Le 1er octobre, un avion de chasse supersonique lourd MiG-31K transportant un missile hypersonique Kinzhal est tombé pendant le décollage et s’est écrasé sur la base aérienne de Belbek dans la Crimée temporairement occupée. Il s’agit de la troisième perte de MiG-31 en Fédération de Russie depuis le début de l’année. Le 8 avril, un MiG-31 s’est écrasé dans la région de Leningrad de la Fédération de Russie, et le 29 janvier, également au décollage, il est sorti de la piste et un autre s’est détruit également déjà dans la région de Novgorod de la Fédération de Russie.
Enfin, en décembre 2020, à l’aérodrome de Taganrog-Sud (région de Rostov), des inconnus ont volé dans l’avion de contrôle stratégique Il-80 aux alentours de 39 à 60 unités secrètes d’équipements radio-électroniques et 5 cartes électroniques. Par conséquent, ce point de contrôle aérien pour les actions des forces armées de la Fédération de Russie pendant le conflit mondial était hors service et n’a pas pu être restauré. L’enquête n’a jamais permis de savoir s’il s’agissait d’un banal vol de matériel destiné à la revente ou d’une action de services spéciaux étrangers. Un chômeur de 36 ans a été « désigné » coupable de tout, il a été contraint d’assumer s a faute et a été condamné à 10 ans de prison ferme. Telle est la réalité d’un pays agresseur corrompu, où tout a été saccagé totalement, même des éléments des forces nucléaires stratégiques.

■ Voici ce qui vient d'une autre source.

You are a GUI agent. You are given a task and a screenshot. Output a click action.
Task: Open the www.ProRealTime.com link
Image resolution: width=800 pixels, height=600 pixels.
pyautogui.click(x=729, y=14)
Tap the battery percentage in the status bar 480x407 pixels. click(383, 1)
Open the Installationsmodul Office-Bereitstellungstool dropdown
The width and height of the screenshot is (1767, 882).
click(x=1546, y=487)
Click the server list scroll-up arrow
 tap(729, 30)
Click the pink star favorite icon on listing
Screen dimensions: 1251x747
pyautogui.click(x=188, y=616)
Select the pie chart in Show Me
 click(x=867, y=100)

Ce qui précède suggère qu’en fait, l’arsenal nucléaire de la Fédération de Russie constitue un danger principalement pour lui-même. Dans de telles conditions et selon des principaux indices, on ne peut que parler de la capacité de combat de la « triade » nucléaire plutôt relativement. Bien qu’il soit probablement trop tôt pour rejeter complètement le danger de l’utilisation d’armes nucléaires par le Kremlin.